Bloomberg News

Intel Seeking Media Rights to Start Online Pay-TV System

March 13, 2012

A silicon wafer on display at the Intel Corp. booth at the International Consumer Electronics Show (CES) in Las Vegas on Jan. 13, 2012. Photographer: David Paul Morris/Bloomberg

A silicon wafer on display at the Intel Corp. booth at the International Consumer Electronics Show (CES) in Las Vegas on Jan. 13, 2012. Photographer: David Paul Morris/Bloomberg

Intel Corp. (INTC), the world’s biggest chipmaker, is considering creating an online pay-television service that works on TV sets, computers and mobile devices, according to three people with knowledge of the plans.

Intel reached out to media companies and cable channels about getting the rights to broadcast shows, said the people, who asked not to be named because the discussions aren’t public. Intel would sell a Web-connected set-top box capable of streaming TV and video-on-demand programming, the Wall Street Journal reported yesterday.

As proposed, the plan would let consumers get their shows on any Internet-connected device without subscribing to traditional cable and satellite TV services. The offering would mark the first new full-service pay-TV system since AT&T Inc. (T) and Verizon Communications Inc. (VZ) expanded into the market.

Intel’s inquiries are at an early stage, and it’s uncertain whether the company will gain the rights needed for the proposed service, the people familiar with the matter said.

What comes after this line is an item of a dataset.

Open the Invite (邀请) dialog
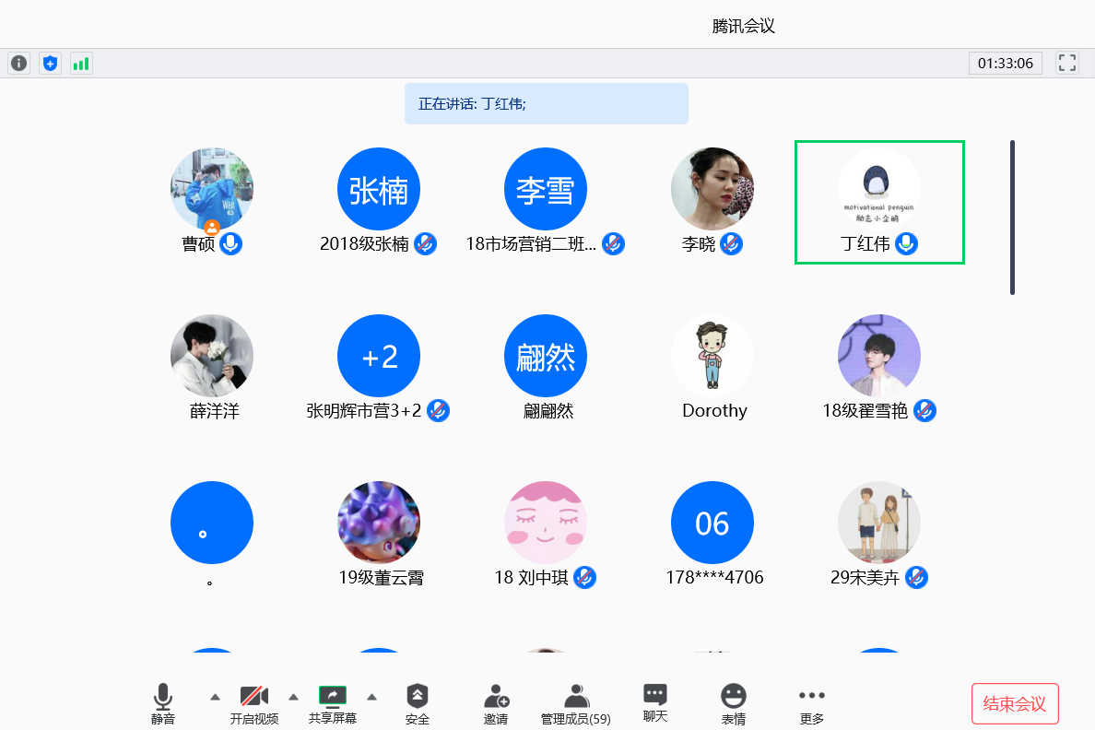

Kathy Gill, a spokeswoman for Santa Clara, California-based Intel, declined to comment.

By seeking TV rights, Intel would be embarking on a difficult path for Silicon Valley companies. Apple Inc. (AAPL) hasn’t attracted a wide following for its Apple TV set-top box and considers the product a “hobby.” Google Inc. (GOOG), meanwhile, has struggled to get broadcast networks to provide content for its TV service.

BBC Executive

Intel hired former British Broadcasting Corp. executive Erik Huggers in January 2011 to lead its attempts to break into the home-entertainment field. The company’s interest in television is part of a strategy to expand beyond the personal- computer market -- Intel’s main source of revenue. Chief Executive Officer Paul Otellini is trying to encourage the use of Intel processors in a variety of devices, including automobiles and mobile phones.

While Google TV relies on Intel processors, the platform hasn’t met sales projections, limiting the chipmaker’s inroads into the market. Intel also supplies set-top processors to Comcast Corp. (CMCSA), the largest U.S. cable company, in a deal announced last June. In January 2011, Comcast acquired control of NBC Universal, whose properties include the NBC broadcast network, the USA cable channel and Universal Studios.

Intel shares fell less than 1 percent to $26.99 yesterday. The stock has climbed 11 percent this year.